Minnesotans are about to host the greatest show on bentgrass.
We have the Vikings and Twins, the Wild and Wolves, the Lynx and Loons. We have a Big Ten athletic department, the MIAC, and as attractive an array of sports venues as you can find anywhere.
The Super Bowl and major college events are bound for new U.S. Bank Stadium. Baseball's All-Star Game recently visited Target Field. There is the possibility that a local team could even host a championship in the near future, if we can find a way to move the entire state off the million-mile burial ground that haunts Minnesota sports.
Minnesota has played host to a handful of golf majors, and the annual 3M Championship, and in one stretch during the '90s the Stanley Cup Final, the World Series, the Super Bowl, the U.S. Open, an NFL playoff and the arrival of an NBA team.
We do not lack for major sports activity, but Minnesota has never seen anything like the Ryder Cup, and likely never will again in any of our lifetimes.
The Super Bowl imposes itself on America, promoting itself as the temporary center of the universe. The World Series generates a Rockwellian sense of glee in each home ballpark.
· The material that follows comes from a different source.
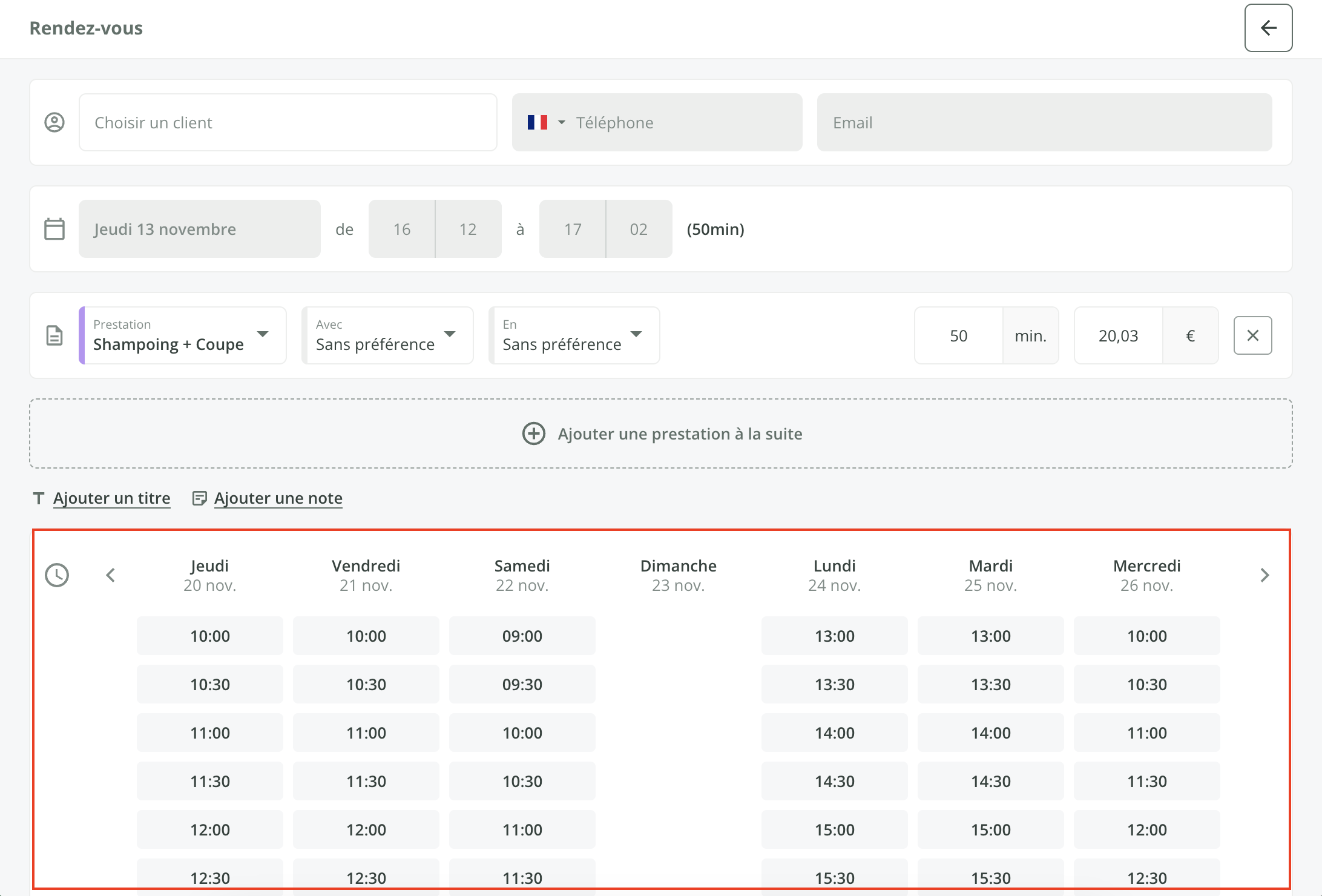Open the Prestation dropdown

183,335
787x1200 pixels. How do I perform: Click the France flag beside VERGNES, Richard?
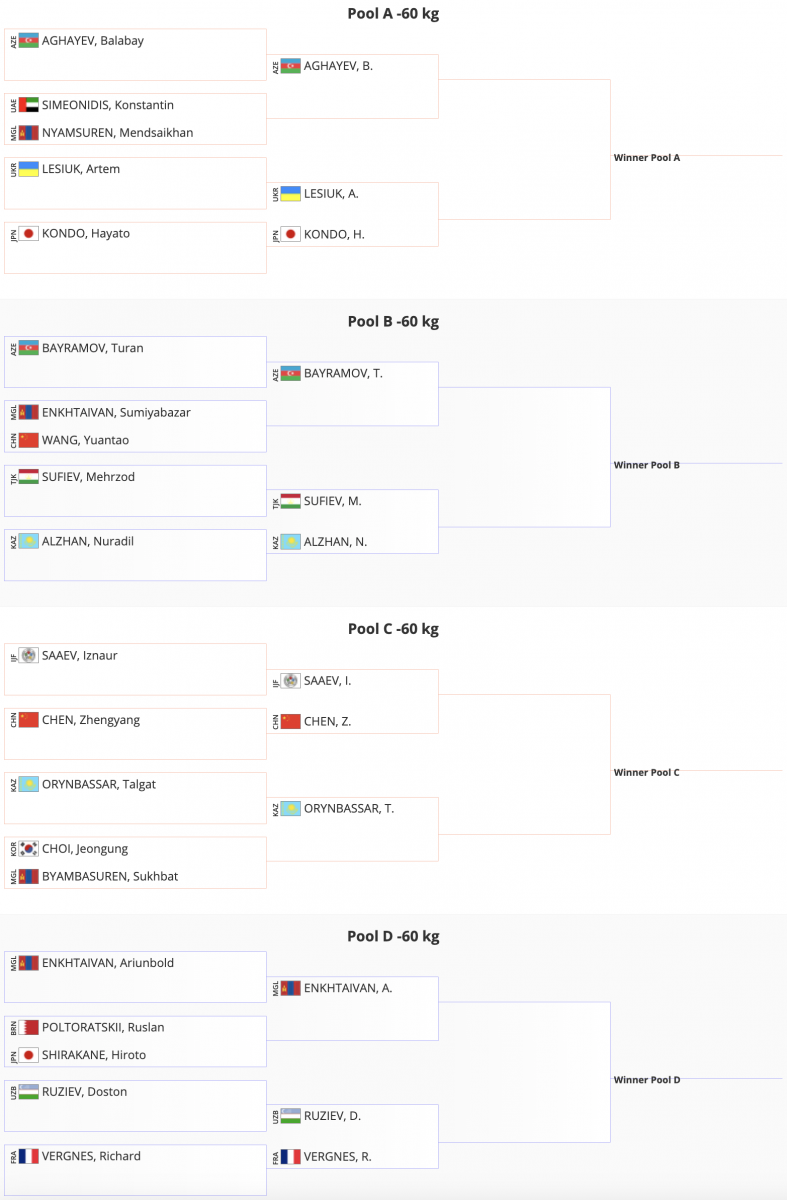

The Final Four is the "all rims are 10 feet" speech from Hoosiers writ large. College football offers pageantry and the world's best marching bands. The Stanley Cup and NBA playoffs, shoehorned into arenas, prompt giddy claustrophobia, and golf's majors promote individual dramas strewn over the most beautiful spaces on earth.
None of those events is quite like a Ryder Cup.